## [Aufgabe 1]
Fasse den Textausschnitt über Blutspenden in zwei Sätzen zusammen.
## [Aufgabe 2]
Führe den Textausschnitt über Blutspenden dort weiter, wo er endet.

## [Textausschnitt]
Im vergangenen Jahr hat das DRK 3,2 Millionen Blutspenden gesammelt. Dazu kommen 700.000 Spenden von anderen Hilfsorganisationen und von blutverarbeitenden Firmen. Das dabei gewonnene Vollblut wird in aller Regel in seine Einzelbestandteile aufgetrennt. Zum einen sind dies die Blutzellen (rote Blutkörperchen), zum anderen das Blutplasma. Das Dilemma: Blutzellen können nicht inaktiviert werden, weil alle bisherigen Verfahren ihre empfindliche Zellstruktur zerstören. Hier bleibt der HIV-Test auf absehbare Zeit die einzige Schutzbarriere. Dieser Test kann aber fehlerhaft sein, weil ein frischinfizierter Spender in den ersten Wochen nach der Ansteckung noch keine Antikörper in seinem Blut hat und deshalb nicht als „Positiver“ entdeckt wird. Auch Laborfehler sind möglich. Da Blutzellen nur kurze Zeit aufbewahrt werden können (maximal 30 Tage, aber dann ist die Qualität schon sehr schlecht), ist eine sechswöchige Quarantäne, um den Spender anschließend ein zweites Mal zu testen, bei diesen Blutkonserven nicht möglich.

## [Angezeigte Daten]
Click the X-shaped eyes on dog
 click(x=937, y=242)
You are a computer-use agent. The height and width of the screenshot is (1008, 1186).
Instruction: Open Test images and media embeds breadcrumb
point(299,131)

## [Lösung 1]
Das DRK hat im vergangenen Jahr 3,2 Millionen Blutspenden gesammelt, deren Vollblut in der Regel in Blutzellen und Blutplasma aufgetrennt wird. Da Blutzellen nicht inaktiviert und höchstens 30 Tage aufbewahrt werden können, bleibt bei ihnen der fehleranfällige HIV-Test die einzige Schutzbarriere, und eine sechswöchige Quarantäne mit einem zweiten Test ist nicht möglich.

## [Lösung 2]
Das Blutplasma, das aus einem Konglomerat von verschiedenen Eiweiß-Fraktionen besteht und unter anderem die Gerinnungsfaktoren eins bis dreizehn sowie Globulin und Albumin enthält, kann im ganzen eingefroren oder in seine Einzelbestandteile aufgetrennt werden. Sowohl Plasma als auch einzelne Plasmafraktionen werden gebraucht. Die als Konzentrat gewonnenen Einzelbestandteile wie zum Beispiel der für viele Bluter so wichtige Gerinnungsfaktor VIII werden ohne Ausnahme zusätzlich inaktiviert. Frischplasma als Ganzes wird dagegen häufig nicht inaktiviert, weil das Verfahren nach Auskunft des DRK sehr viel schwieriger und noch nicht überall „Stand der Technik“ ist. Bei nichtinaktiviertem Frischplasma wäre die sechswöchige Quarantäne sinnvoll, um bei den Spendern ein zweites Mal einen Test durchzuführen.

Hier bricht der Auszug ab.